For the entries below, the result should be an exact transcription of the lines from the one with "Privacy Policy (480, 577)" up to and including the one with "Discourse (159, 621)", and only those.

Records from a collection
★ ★ ★ ★ ★

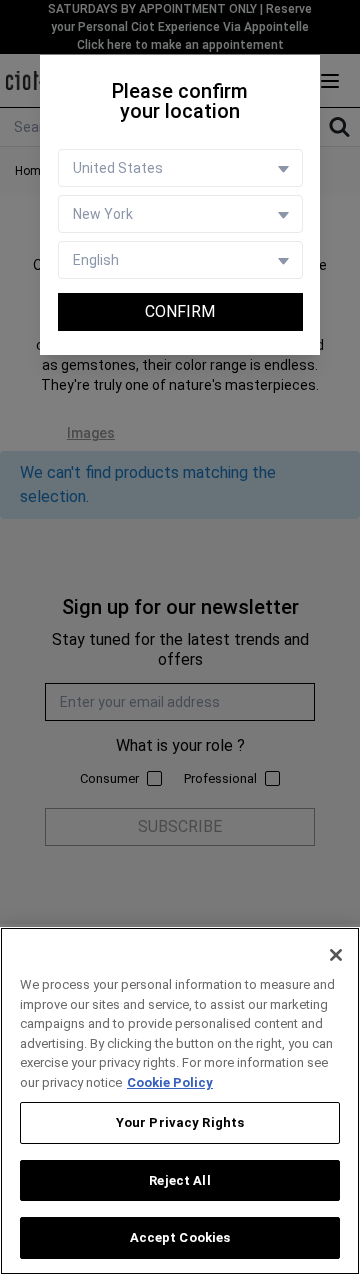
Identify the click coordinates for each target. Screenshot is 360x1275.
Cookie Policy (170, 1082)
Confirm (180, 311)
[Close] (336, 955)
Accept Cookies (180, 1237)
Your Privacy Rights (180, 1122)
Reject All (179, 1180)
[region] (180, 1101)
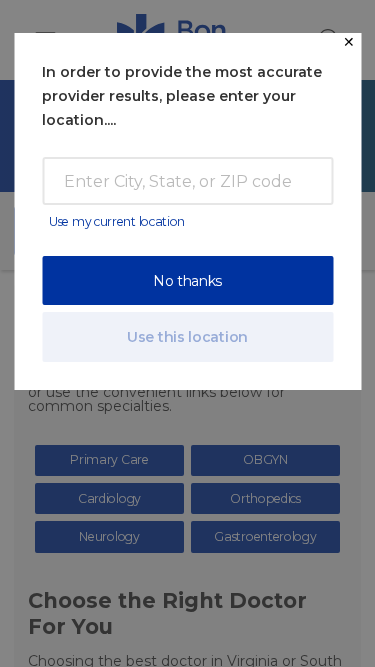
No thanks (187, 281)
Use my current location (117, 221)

★ ★ ★ ★ ★

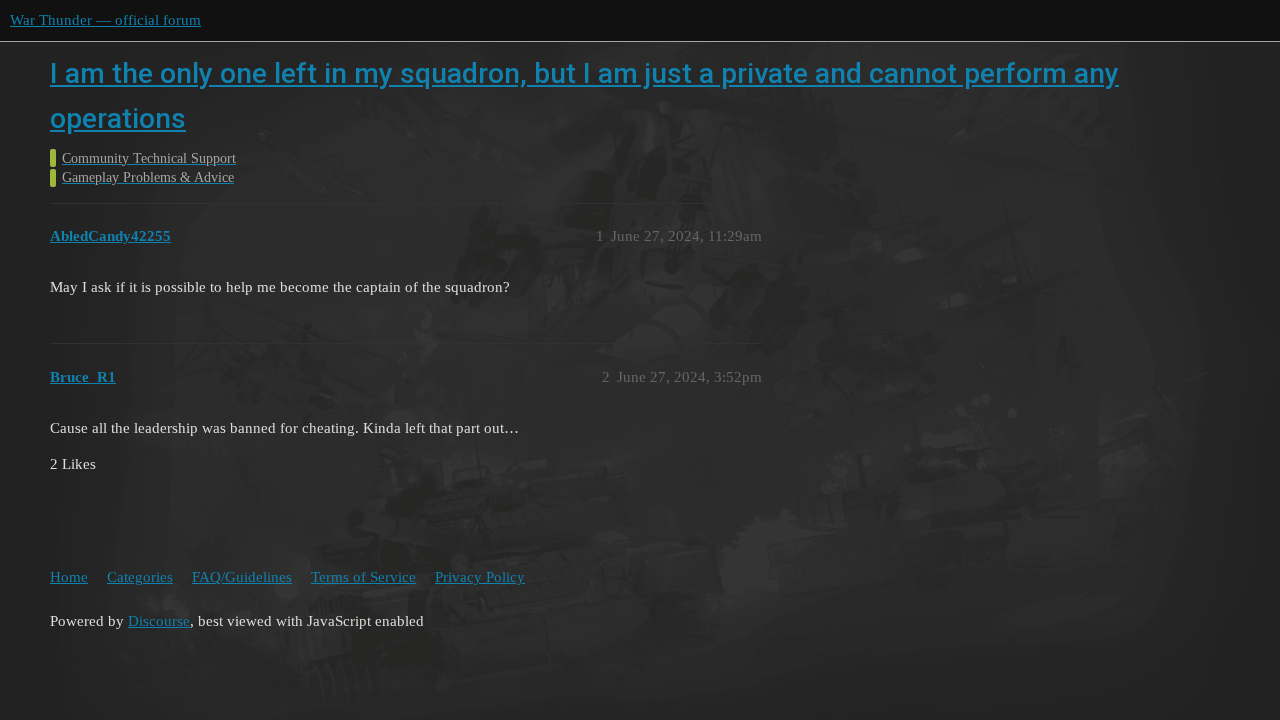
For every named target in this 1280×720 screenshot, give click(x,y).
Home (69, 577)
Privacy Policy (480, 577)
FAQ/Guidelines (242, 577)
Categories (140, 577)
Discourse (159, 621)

★ ★ ★ ★ ★

# Worked solution
Privacy Policy (480, 577)
FAQ/Guidelines (242, 577)
Categories (140, 577)
Discourse (159, 621)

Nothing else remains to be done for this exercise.